Last week, Emma Johnson mentioned me on Twitter and invited me into a conversation on a blog post she wrote about marriage. The title of the post intrigued me, so I clicked on the link: “A 10-year contract will save marriage“. The premise of the post is that “marriage” as we’ve known it is dead and that a new system needs to be created to help people feel more successful. You can read the entire post here.
I left a comment on her post, giving my opinion, but since then have thought about the concept quite a bit. Trish and I have discussed it a few times and I felt lead to offer some thoughts about why I think the concept of a marriage contract looks great on paper but will never give people the marriage they truly desire.
Just because marriages that commit to “till death do us part” fail doesn’t mean we should change the duration of marriage to make us feel more successful. We don’t do that in any other area of our life, so why would should we that with marriage?
If a car manufacturer had a car that continued to fail safety standards, not because they didn’t try to build a safe car, but because they had faulty parts, would we lower the safety standards so the car manufacture could feel better about themselves or would we demand better parts?

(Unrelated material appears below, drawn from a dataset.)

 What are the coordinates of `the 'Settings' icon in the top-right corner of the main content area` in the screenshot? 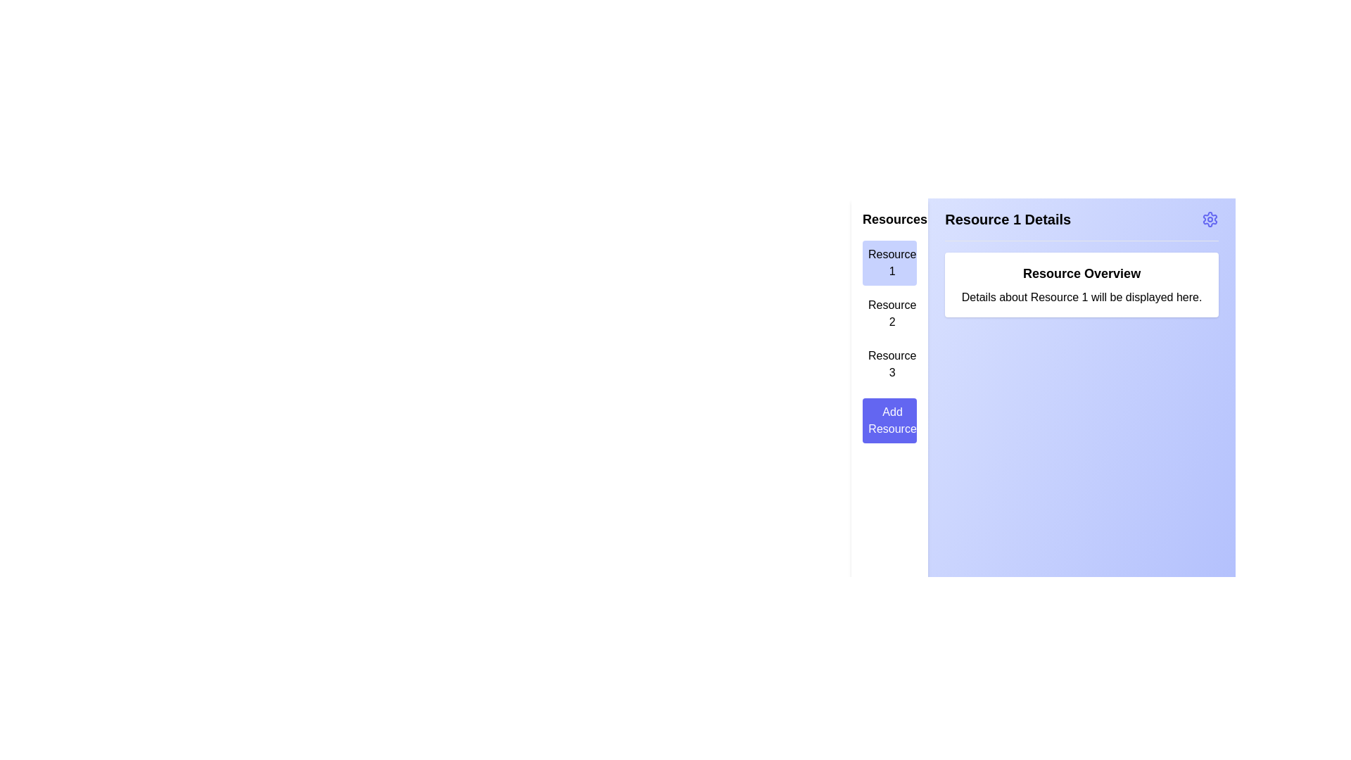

If a group of students weren’t able to pass a standardized test to move beyond the 8th grade, not because they didn’t work hard, but because they weren’t taught the proper information, would we lower the standards so they could pass or would we get them better teachers?

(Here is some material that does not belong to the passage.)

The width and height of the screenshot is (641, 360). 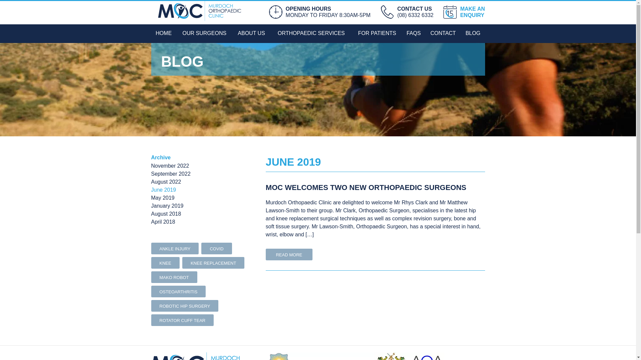 What do you see at coordinates (182, 263) in the screenshot?
I see `'KNEE REPLACEMENT'` at bounding box center [182, 263].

The problem isn’t with the institution of marriage.
The problem is that we are imperfect, fractured people and many of us got married thinking marriage would fix us.
We expected our marriage to be different. We expected our marriage to be happier. We expected it to be easier. But when it doesn’t end up being any of those things, somewhere around the 7-10 year mark we start thinking, “This isn’t what I signed up for. I’d be happier by myself or with someone else.”
The marriage we have isn’t the marriage we thought we’d have.
Rather than try to figure out how to have a life long marriage, signing a 10-year marriage contract feels like it would solve our problems.
I believe the answer to reviving marriage isn’t in reducing its commitment to 10 years, but rather getting back to the heart of the life-long promise it was intended to be.
Marriage was never meant to be a contractual agreement. It was designed to live and breathe in a covenant relationship. A covenant is different than a contract.
While a contract has an element of commitment attached to it, most contracts are conditional, temporary and breakable. The heart of a covenant is different. A covenant is based on the promise of those who enter it and their desire for it to be without conditions.
Marriage is supposed to be a daily renewed promise from one spouse to the other. Discontentment, entitlement and pride often get in the way of us renewing that promise. Without even realizing it we allow our marriage to become a commodity that we deserve something out of rather than a relationship we are trying to pour into.
The push back you might have as you read this is, “But you don’t know how bad my marriage is.” You’re right, I don’t. “But you don’t know how unwilling my spouse is to change.” You’re right, I don’t.
I do know that I lived for the first ten years of marriage in a contractual agreement, full of stipulations, conditions and out clauses. It was a distorted view of marriage. We didn’t have the marriage we wanted until we moved from contract to covenant.
The change you desire for your marriage will never come through a contract. Transformation happens as we choose to unconditionally love the one to whom we promised our life.
Marriage is messy and hard and often painful. Not every marriage will make it. But every marriage has the potential to be way more than a contractual agreement.
You can start over every 10 years with someone else. Or you can start over every day with the spouse you currently have and live in the freedom of a covenant relationship.